Peter had worked for the United Nations for a long time, however. The association had made him a little cynical. He liked Richard Mariner, there was no way round that; liked him and respected him. But he was all too well aware that on the great stage of world politics, it was only too easy for even the most able to be broken by forces far beyond their control; Peter had seen it happen too often. And the tall English captain had all the open, boyish, almost naive confidence of a man riding hard for a very bad fall indeed.
Though, to be fair, the confidence had been wearing thin over the last few days. Ever since they had lost the current, in fact.
The whirl of cold water from the North Atlantic Drift had swept them east and south for more than a week until they had swung almost imperceptibly onto a due southerly course reaching down on an arc inside the Azores, and there, three days ago, it had dissipated. The movement of the water had ceased with surprising abruptness. According to Yves Maille it had simply tripped over the submarine heave of the Cape St Vincent ridge which reached up from the seabed like a range of mountains below them. That sounded plausible enough to the Guyanese captain who knew well enough how the undulations of the seabed could affect the currents flowing over them. Whatever the reason, they had awoken two mornings ago to find themselves pulling the increasingly inert bulk of Manhattan across water which was every bit as dead as the mysterious, skeletal woman in the cold store below.
‘They’ve loaded the bodies safely aboard and they’re just off.’ Richard strode onto the bridge wing so abruptly that Peter jumped.
‘That was an incredibly quick turnaround,’ he observed.
‘Well, in spite of everything, we’re still heading away from their base at more than ten knots,’ Richard said. ‘We’re at the limit of their range as it is. They’ll be lucky to make their scheduled refuelling stop in Corunna if we leave it any longer. The pilot didn’t even want to think of the paperwork involved in taking all those dead people for an unscheduled ride into Portugal looking for fuel. Can’t say I blame him.’

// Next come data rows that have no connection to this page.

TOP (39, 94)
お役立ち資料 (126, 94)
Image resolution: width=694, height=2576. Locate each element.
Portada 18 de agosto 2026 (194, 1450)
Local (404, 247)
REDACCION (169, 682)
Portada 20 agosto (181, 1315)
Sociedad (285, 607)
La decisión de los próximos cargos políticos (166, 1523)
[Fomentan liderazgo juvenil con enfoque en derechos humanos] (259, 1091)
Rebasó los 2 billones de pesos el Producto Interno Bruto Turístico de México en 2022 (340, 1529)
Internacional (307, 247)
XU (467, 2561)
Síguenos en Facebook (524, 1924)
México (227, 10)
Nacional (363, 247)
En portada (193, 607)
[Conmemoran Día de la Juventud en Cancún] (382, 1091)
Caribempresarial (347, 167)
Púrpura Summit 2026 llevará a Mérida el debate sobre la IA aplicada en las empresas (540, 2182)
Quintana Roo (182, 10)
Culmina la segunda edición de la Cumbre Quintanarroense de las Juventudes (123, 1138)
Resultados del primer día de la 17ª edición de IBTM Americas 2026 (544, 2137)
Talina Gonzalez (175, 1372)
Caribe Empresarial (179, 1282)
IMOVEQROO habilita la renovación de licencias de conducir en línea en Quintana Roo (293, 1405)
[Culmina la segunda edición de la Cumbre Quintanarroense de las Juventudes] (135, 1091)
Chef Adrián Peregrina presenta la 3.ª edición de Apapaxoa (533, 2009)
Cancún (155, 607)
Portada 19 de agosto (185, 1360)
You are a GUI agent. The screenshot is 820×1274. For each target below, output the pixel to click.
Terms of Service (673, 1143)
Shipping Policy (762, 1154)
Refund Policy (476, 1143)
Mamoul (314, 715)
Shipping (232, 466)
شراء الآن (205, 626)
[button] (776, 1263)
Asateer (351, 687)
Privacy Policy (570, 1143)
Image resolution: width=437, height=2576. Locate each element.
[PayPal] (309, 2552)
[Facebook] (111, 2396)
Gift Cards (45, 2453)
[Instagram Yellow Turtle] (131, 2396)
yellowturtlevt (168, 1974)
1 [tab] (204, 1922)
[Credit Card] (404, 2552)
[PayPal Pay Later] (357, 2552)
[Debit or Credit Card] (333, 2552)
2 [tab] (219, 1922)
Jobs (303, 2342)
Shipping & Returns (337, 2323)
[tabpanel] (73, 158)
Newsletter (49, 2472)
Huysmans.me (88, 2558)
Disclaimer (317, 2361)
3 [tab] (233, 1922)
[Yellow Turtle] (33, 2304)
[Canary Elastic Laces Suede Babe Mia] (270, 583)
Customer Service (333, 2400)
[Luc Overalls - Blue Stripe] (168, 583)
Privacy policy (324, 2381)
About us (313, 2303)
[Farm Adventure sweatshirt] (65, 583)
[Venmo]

His last words were all but drowned by the surge of power as the helicopter lifted off. The two captains stood side by side in silence and watched it heave its bulk up into the blue sky with apparent effort and grinding slowness. It came level with the upper galleries of the ice cliff, laboured into the upper air, turning its blunt nose away towards Ajax and Achilles, sixty kilometres to the north, pulled itself wearily upward a few hundred metres more, and was abruptly snatched away, like a leaf in an autumn gale.
After the time and effort it had taken for the helicopter to achieve level flight, the speed of its departure was striking, and the brows of both captains folded into frowns of surprise tinged with concern. ‘There’s something going on up there,’ said Richard.